A Certain Chemistry, Mil Millington

Flame, 2003, 372 pages, C$24.95 tp, ISBN 0-340-82114-0

You wouldn’t normally expect infidelity to be a good engine for a comic novel, but it’s true the Mil Millington doesn’t write about conventional subjects. His first novel, Things My Girlfriend and I Have Argued About, was directly inspired by the autobiographical website that first brought him so much attention: It was based on, well, a couple that argued a lot. From there to infidelity is a logical progression on the list of unpleasant things that couples do, which brings us to his second novel: A Certain Chemistry.

Stepping a bit farther away from autobiographical experiences, Millington’s second novel features a professional writer whose five-year-old relationship is seriously tested when he’s asked to ghost-write the autobiography of Britain’s most popular soap star. He’s funny and ordinary, while she’s famous and gorgeous: this is all headed toward disaster. It’s not too much of a spoiler to say that infidelity does occur, and that a good chunk of the novel is spent looking at the narrator as he tries to cover up his infidelities in bumbling and inept fashion.

Meanwhile, in interstitial chapters, God is our narrator and he can’t shut up about the evolutionary processes that doom our relationships. Apologies for the way we’re designed don’t make him any less sorry for the tribulations that the narrator is going through.

Despite the premise (and, almost despite where the novel inevitably goes), A Certain Chemistry is a very, very funny book. Most of the humor is on a page-per-page level, as the narrator always have a good turn of phrase to describe the humiliating situations in which he is forced, and the slapstick nature of the various adventures following his affair with a celebrity. As one could expect, other people find out, the whole mess gets bigger, and we’re left wondering how this is going to be settled.

One thing is certain: This is a two-page-a-minute read: The narration is engaging even when the character is doing reprehensible things, and the voice of a late-twenties man trying to muddle through life is convincing. Our protagonist is frequently being an idiot, and it’s not his privileged position as a narrator that absolves him from our disapproval. There are a number of situations where the conclusion of the narrator’s efforts is foregone from the start… and yet it keeps its appeal.

On the other hand, there’s no denying that the novel is constantly headed towards a depressing crisis. The balance between this overarching impression of doom and the jocular nature of the narration is one of the trickiest aspects of the novel, and it’s entirely possible to be depressed while reading some amusing passages: what they mask isn’t all that different from tragedy in the classical sense, a hero’s flaws being the seed of his downfall-by-pratfalls.

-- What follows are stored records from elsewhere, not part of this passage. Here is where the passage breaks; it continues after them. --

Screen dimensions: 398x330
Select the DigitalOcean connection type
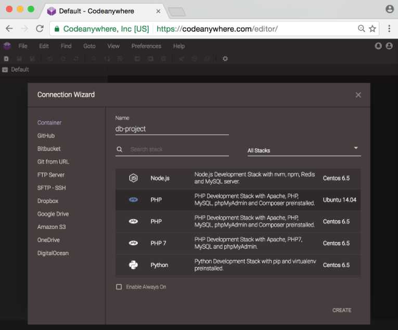pos(53,253)
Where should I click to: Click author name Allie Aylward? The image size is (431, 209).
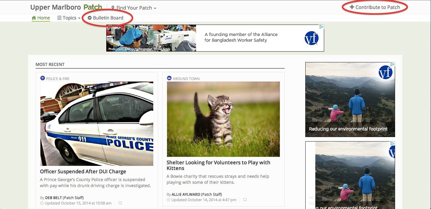click(x=186, y=194)
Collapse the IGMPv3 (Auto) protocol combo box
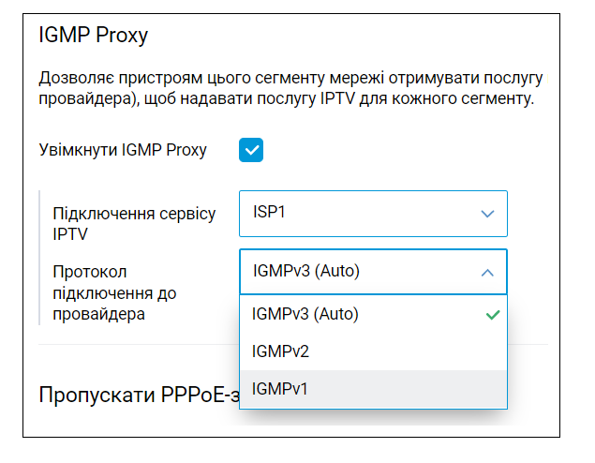Viewport: 595px width, 463px height. pyautogui.click(x=373, y=272)
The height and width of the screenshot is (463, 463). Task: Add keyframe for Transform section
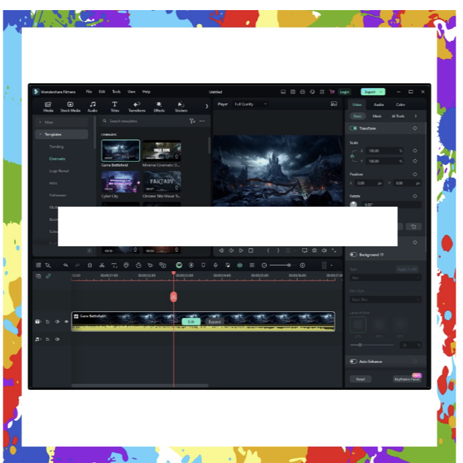[x=415, y=128]
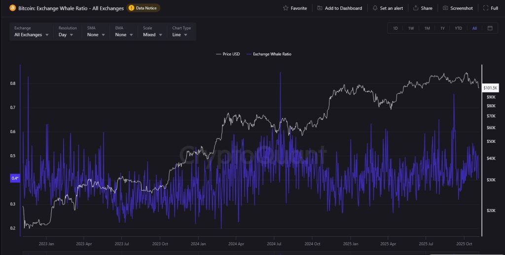Screen dimensions: 505x255
Task: Toggle Exchange Whale Ratio series in legend
Action: pos(269,54)
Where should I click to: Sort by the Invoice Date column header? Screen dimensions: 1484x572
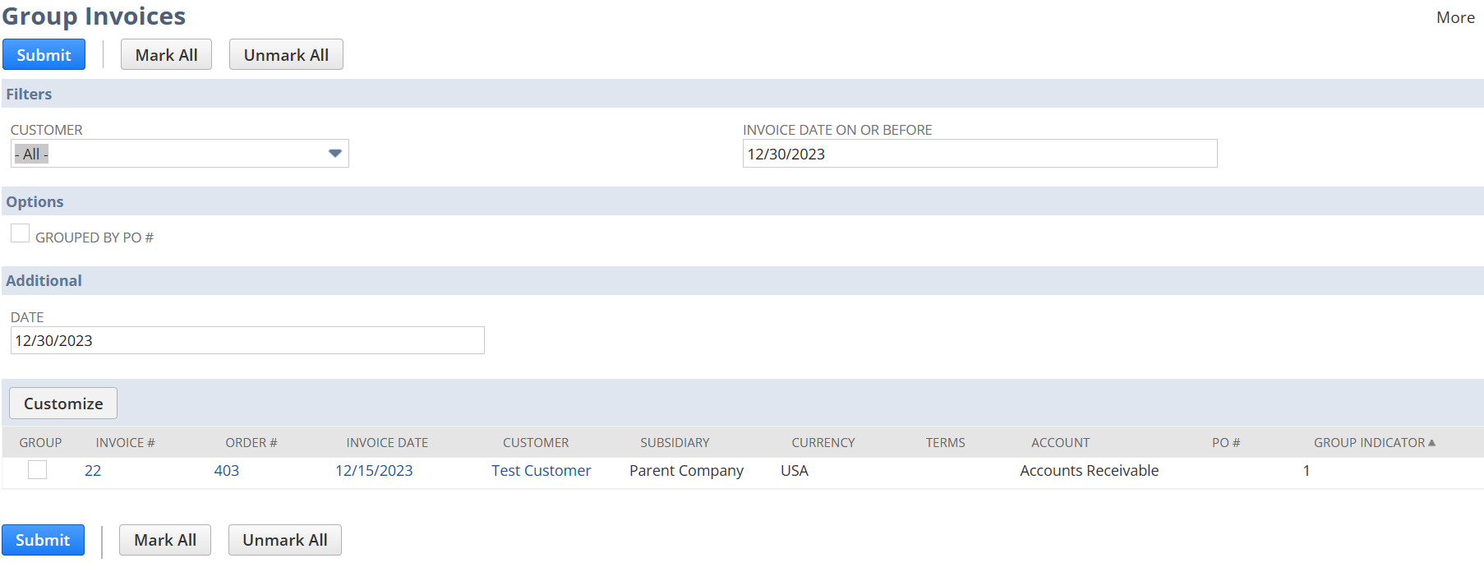pos(387,442)
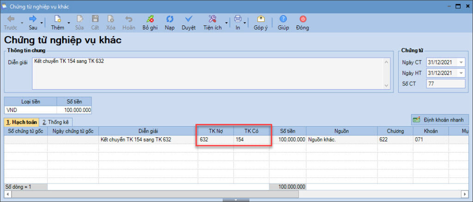Image resolution: width=473 pixels, height=202 pixels.
Task: Open the Giúp help icon
Action: (x=283, y=19)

Compared to Things My Girlfriend and I Have Argued About, A Certain Chemistry has a plot that’s more than episodic, and a definite conclusion that puts things to rest rather than let everything hang in mid-air. The life of a professional writer (ie; someone who writes, preferably on command, those articles in popular magazines) is described with a number of amusing peeks inside the industry, and there’s a sense throughout that Millington is breaking free from the web personae that so obviously fueled his first novel.

So it’s not that improbable that a typically-British humor novel would be hilarious even as it’s treating one of the least amusing subjects on record. It’s Millington’s charm, after all.